For Israel and the Palestinians, 2008 is shaping up as yet another crucial year. US President George W. Bush, who history will remember for his propensity to make war, has made international headlines with his determination to make peace. In the tradition of administrations past, Bush is facing the reality of a tattered legacy, and the temptation to 'solve' the complex Palestinian-Israeli conflict has proven irresistible.
The international community cautiously welcomed Washington's re-engagement. In East Jerusalem, claims of an impending peace deal received a more tempered response. In the communities of the West Bank, the much-hyped visit of the leader of the free world made little difference to a daily life which continues to be defined by road-blocks, checkpoints and the separation wall. In the Gaza Strip, the peace process remains irrelevant.
When the Bush entourage arrived in Jerusalem, sealing off streets, taking over hotels and closing businesses, there was scant popular Palestinian support. Indeed, the situation was met with barely concealed humour. This disintegrated into disbelief and anger as the saturation media coverage of the revived peace-process gave way to images of despair from Gaza.
Israel stepped up its military strikes and placed Gaza's civilian population under siege. This policy aims to pressure the Hamas leadership into containing the militants who fire Kassam rockets at Israeli towns and territory. National security is a legitimate right of all states, yet the principle of proportionality is also enshrined in the international system. Israel's blockade constitutes collective punishment against a civilian population, an action which is illegal under international law.
Israeli Prime Minister Olmert's assertions that a humanitarian disaster would be avoided were belied by the sewerage which ran through the streets of Gaza and the images of desperate Palestinians storming the Egyptian border in search of food and fuel. By creating this situation, Israel has intensified its own security dilemmas and potentially those of its neighbouring state.
Yet since the takeover by Hamas, the political and physical isolation of Gaza by both Israel and the United States has become expected. Therefore, the real test for Bush's peace-making penchant is in the PA-led West Bank.
Despite recent events, the Annapolis process will continue, as the major players have much to gain from signatures on a peace accord.

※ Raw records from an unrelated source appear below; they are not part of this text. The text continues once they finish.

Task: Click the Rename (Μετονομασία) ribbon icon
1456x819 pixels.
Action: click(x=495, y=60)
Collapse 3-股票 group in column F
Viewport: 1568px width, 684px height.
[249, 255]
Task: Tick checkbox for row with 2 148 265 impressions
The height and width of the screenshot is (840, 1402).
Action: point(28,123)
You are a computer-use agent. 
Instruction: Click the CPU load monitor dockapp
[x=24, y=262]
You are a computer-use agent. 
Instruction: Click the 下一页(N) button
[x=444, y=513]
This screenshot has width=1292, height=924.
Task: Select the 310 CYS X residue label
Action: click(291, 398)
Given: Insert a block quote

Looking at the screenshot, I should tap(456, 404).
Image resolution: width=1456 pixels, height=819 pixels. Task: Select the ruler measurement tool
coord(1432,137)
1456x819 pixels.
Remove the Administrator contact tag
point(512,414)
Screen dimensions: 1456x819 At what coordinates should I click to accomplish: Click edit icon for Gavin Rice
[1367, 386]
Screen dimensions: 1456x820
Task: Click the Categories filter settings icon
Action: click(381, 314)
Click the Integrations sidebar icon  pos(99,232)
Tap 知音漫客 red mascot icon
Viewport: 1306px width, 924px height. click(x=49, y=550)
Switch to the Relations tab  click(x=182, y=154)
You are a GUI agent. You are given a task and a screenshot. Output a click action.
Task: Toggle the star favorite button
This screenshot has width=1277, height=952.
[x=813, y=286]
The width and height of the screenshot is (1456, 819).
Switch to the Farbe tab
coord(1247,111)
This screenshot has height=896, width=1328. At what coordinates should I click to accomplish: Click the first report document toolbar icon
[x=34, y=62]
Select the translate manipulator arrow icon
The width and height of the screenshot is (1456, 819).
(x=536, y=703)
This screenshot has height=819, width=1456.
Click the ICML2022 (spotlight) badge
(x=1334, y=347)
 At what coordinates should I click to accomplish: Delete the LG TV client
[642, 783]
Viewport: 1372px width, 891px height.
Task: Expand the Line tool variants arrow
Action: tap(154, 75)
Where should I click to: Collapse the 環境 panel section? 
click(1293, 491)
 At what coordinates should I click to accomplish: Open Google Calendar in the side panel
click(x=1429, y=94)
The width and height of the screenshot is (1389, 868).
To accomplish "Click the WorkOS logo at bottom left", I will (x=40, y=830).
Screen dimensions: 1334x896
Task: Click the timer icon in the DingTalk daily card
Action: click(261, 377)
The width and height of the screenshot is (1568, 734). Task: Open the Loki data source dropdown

The outgoing US President, who presided over a period of destruction in the Middle East, now seeks to claim the mantle of peace-maker.
In Tel Aviv, Olmert is facing an uncertain future and a likely commendation with the imminent publication of the Winograd report into the failed war of July 2006. He also stands to gain from a US-brokered agreement that is unlikely to compel him to alter long-standing Israeli policies such as settlement expansion in Palestinian territory.
The Palestinian Authority, weakened by the split with Hamas and losing credibility in the face of Israel's unrelenting pressure against Gaza, also needs to score points. Its legitimacy rests in part on the stalled Oslo process of the 1990s and, as was demonstrated in the electoral success of Hamas in 2006, the Palestinian people are weary of its inability to deliver. Indeed, a failure to broker a deal now could increase the possibility of the PA's total disintegration.
The PA is aware that each month that passes without some form of agreement places the Palestinians in a weaker position. Yet in the current tense climate, the signing of a 'solution' which does not bring the hoped-for peace could be even more disastrous.
As the Annapolis process unfolds, the international community needs to be vigilant in its advocacy for the rights of the civilians caught up in this conflict. A future Palestinian state needs to be a viable physical and political entity and needs to be established in accordance with the long history of UN resolutions affirming the rights of the Palestinians to sovereign land, human dignity and the chance at economic prosperity.
Israel has long claimed it is a partner for peace and that the separation wall is a reversible security measure. If Israel is serious about peace it needs to cease policies of collective punishment. It also needs to open negotiations on the wall or, at the absolute minimum, the sections which deviate from the green line of the pre-1967 border.
If the Palestinians want peace they need to unify their leadership and contain militant actions which merely provide Israel with an excuse to tighten its strangle-hold.
If the Bush Administration wants peace, it should break a long-standing US tradition and exert the political pressure required to attain a viable agreement.
A peace accord signed by political leaders will only hold if the prospects of the people in the West Bank, Israel and Gaza are improved. The danger is that this reality will be forgotten as embattled and weakened leaders on all sides negotiate for legacy, legitimacy and position.
Dr Kylie Baxter works in the National Centre of Excellence for Islamic Studies, Asia Institute, the University of Melbourne. She is co-author of the forthcoming US Foreign Policy in the Middle East: the rise of anti-Americanism and is currently in Beirut researching the situation of the Palestinian refugees in Lebanon.